- [Information shown]:
- - - - - - -

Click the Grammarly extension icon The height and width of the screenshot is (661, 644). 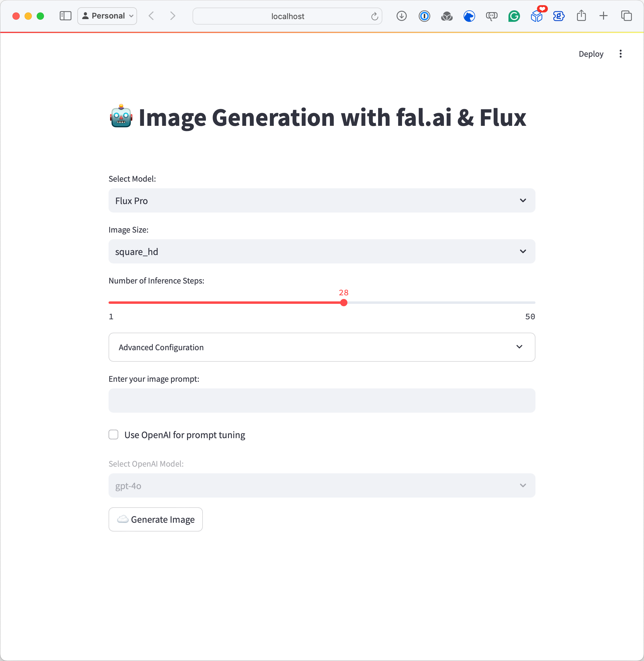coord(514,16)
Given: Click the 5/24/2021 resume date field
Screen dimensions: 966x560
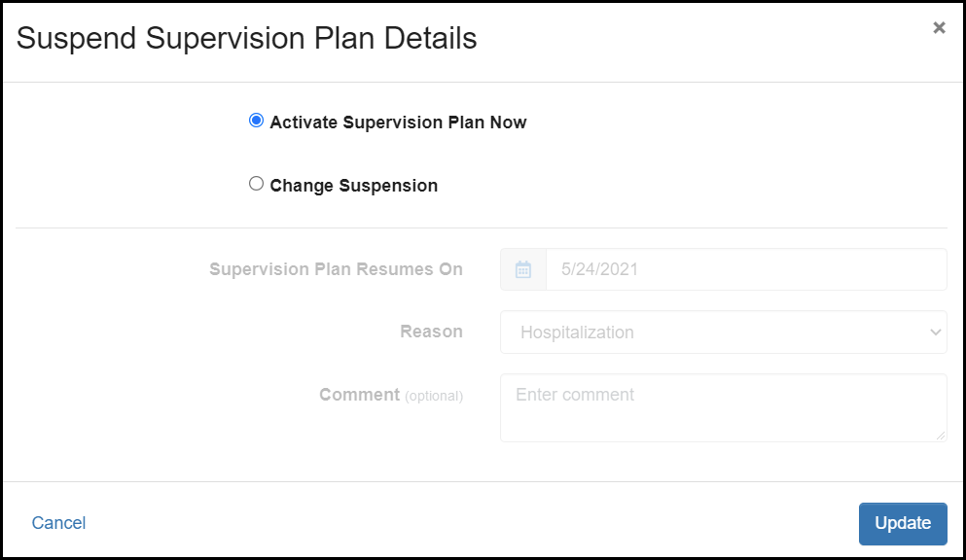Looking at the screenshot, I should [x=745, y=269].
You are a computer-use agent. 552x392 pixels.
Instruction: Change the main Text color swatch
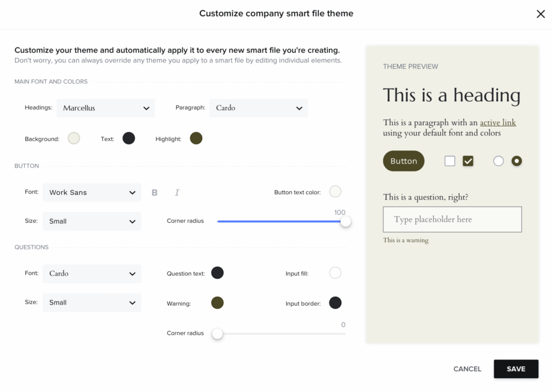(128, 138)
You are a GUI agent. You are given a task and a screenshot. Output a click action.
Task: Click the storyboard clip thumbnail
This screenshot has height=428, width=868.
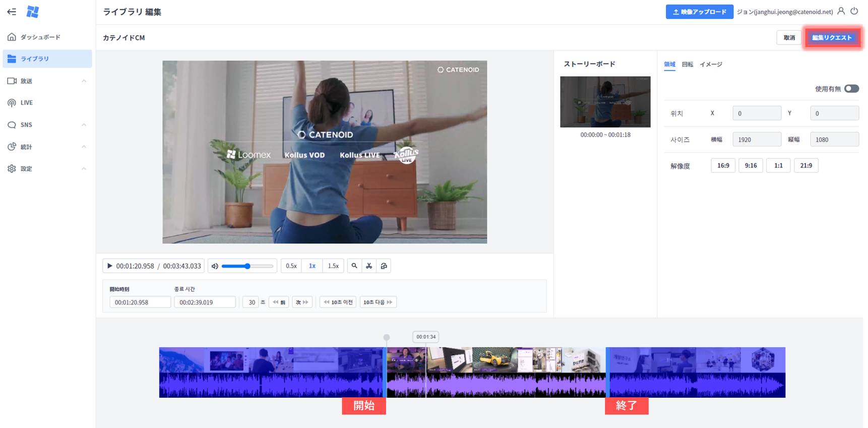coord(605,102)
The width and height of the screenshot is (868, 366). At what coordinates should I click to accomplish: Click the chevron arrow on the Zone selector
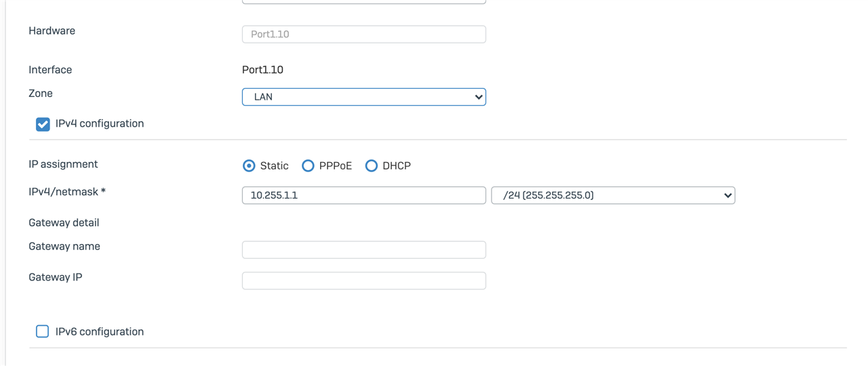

- - - - - - -

- [Work instructions]:
In the records above, find the line containing "Task: Click the storyboard clip thumbnail", then write out exactly that line and every later one through the last, omitting pictures.

- [Solution to this problem]:
Task: Click the storyboard clip thumbnail
This screenshot has height=428, width=868.
coord(605,102)
The width and height of the screenshot is (868, 366). At what coordinates should I click to accomplish: Click the chevron arrow on the Zone selector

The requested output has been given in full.